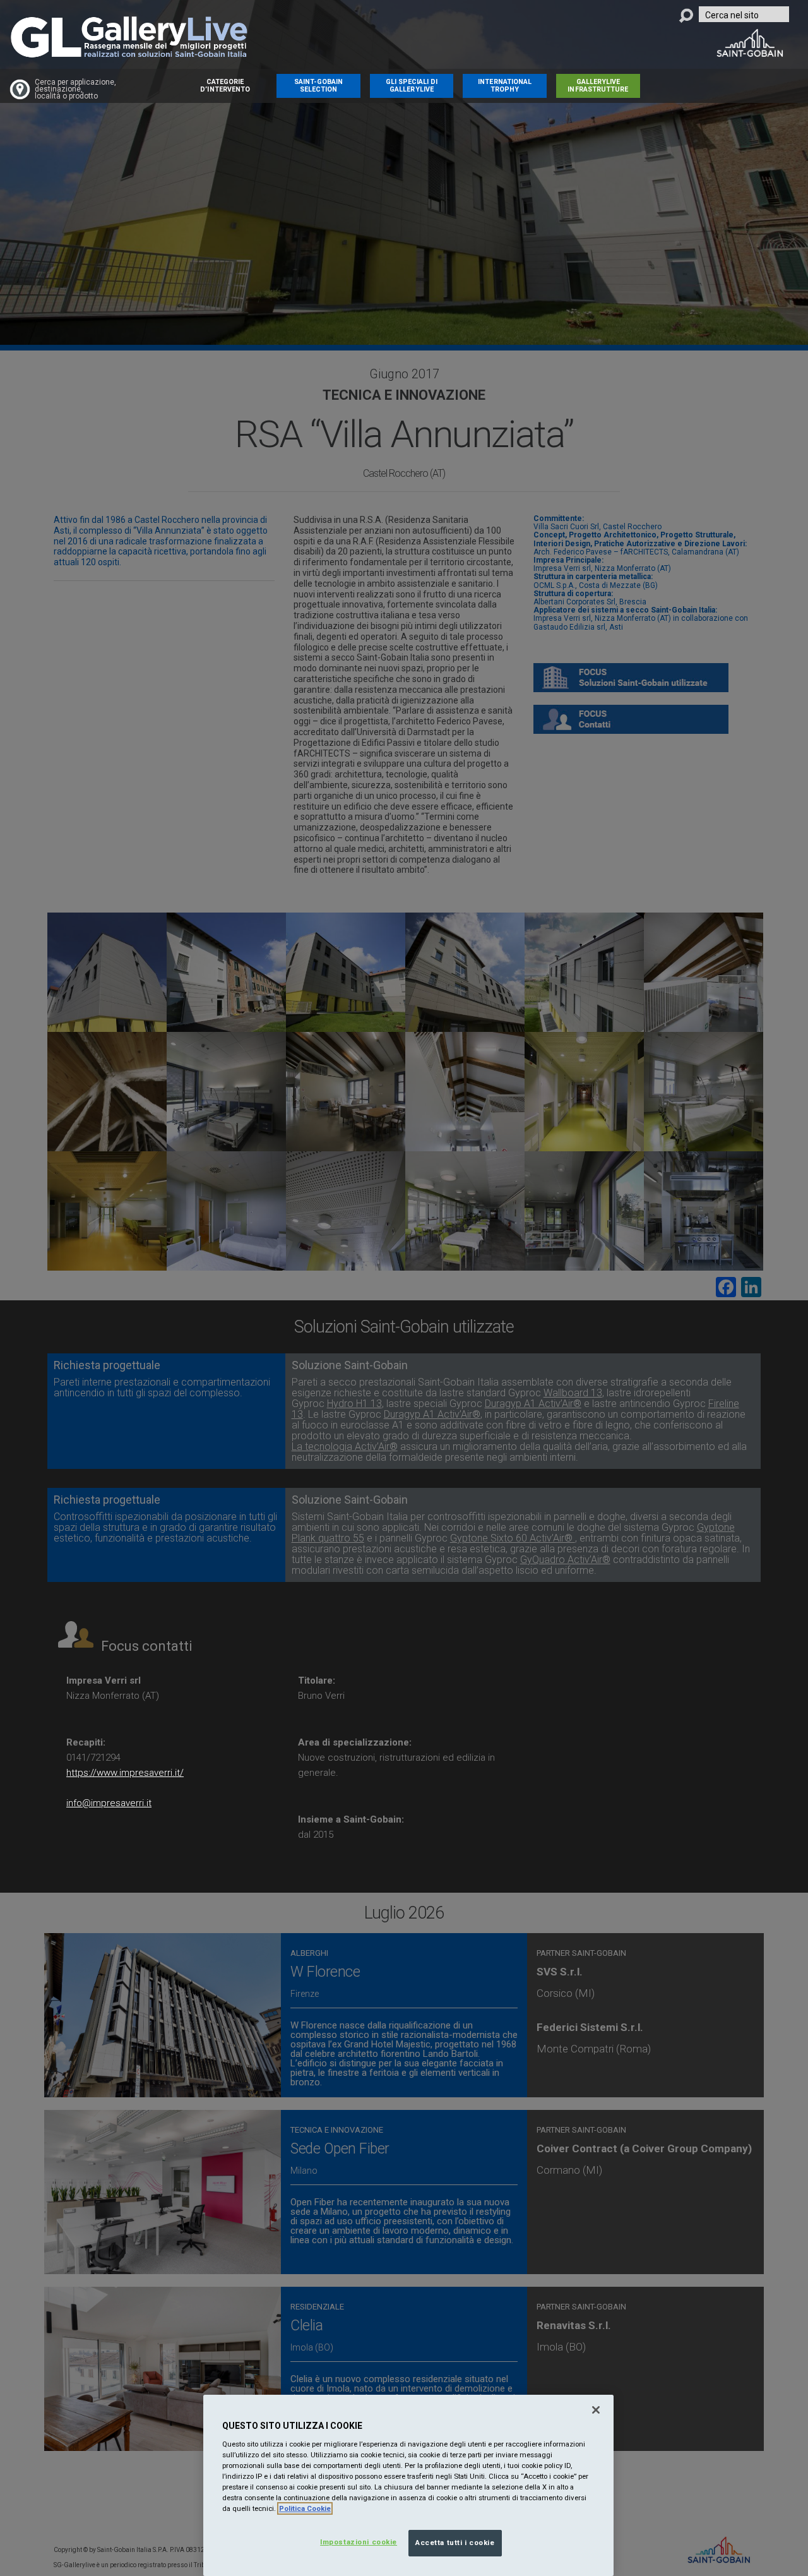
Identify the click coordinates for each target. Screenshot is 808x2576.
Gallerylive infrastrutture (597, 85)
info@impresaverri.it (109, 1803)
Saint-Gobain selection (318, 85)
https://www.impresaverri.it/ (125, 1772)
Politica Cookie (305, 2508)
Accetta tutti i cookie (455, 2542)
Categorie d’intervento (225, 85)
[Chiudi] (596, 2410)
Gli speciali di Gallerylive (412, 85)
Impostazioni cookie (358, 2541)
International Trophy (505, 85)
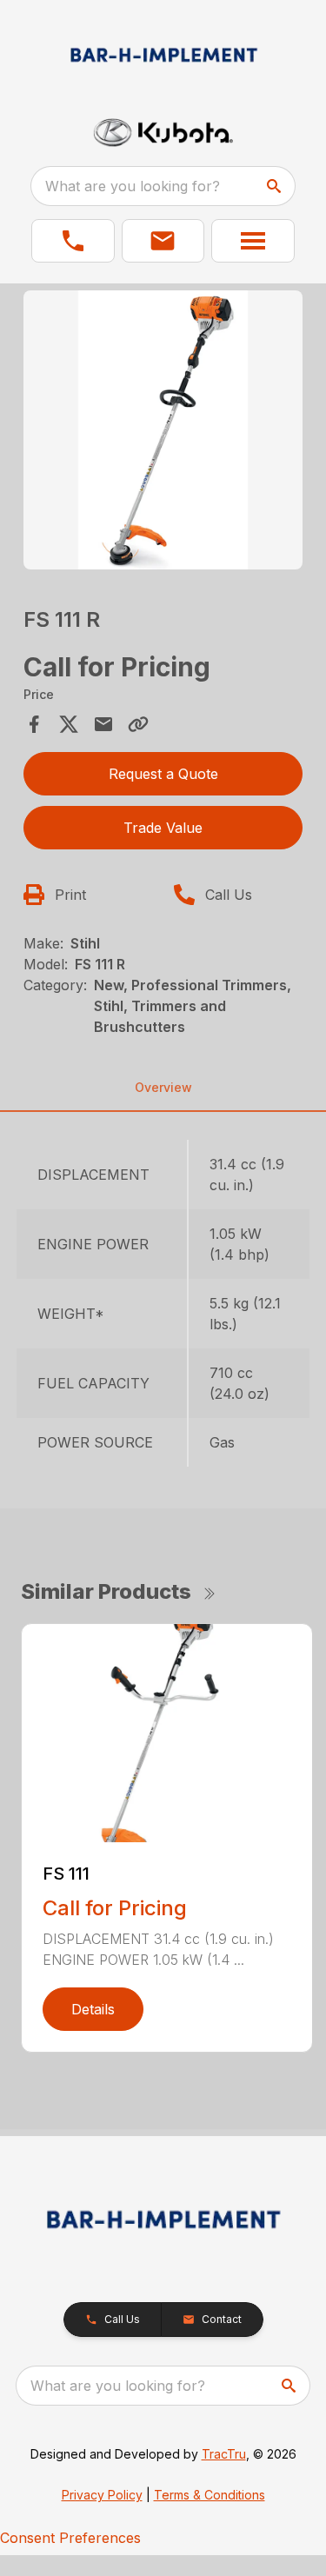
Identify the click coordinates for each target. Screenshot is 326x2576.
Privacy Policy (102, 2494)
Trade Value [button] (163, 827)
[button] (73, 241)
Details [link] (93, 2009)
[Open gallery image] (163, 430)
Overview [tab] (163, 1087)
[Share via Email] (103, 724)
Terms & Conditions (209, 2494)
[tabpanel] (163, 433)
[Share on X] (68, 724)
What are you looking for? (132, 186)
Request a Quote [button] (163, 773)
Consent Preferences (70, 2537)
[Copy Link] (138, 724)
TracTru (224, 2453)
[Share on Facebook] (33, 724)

- Task to carry out -
Gather each line from the entries above that includes the word "impresaverri".

- Output of the exercise -
info@impresaverri.it (109, 1803)
https://www.impresaverri.it/ (125, 1772)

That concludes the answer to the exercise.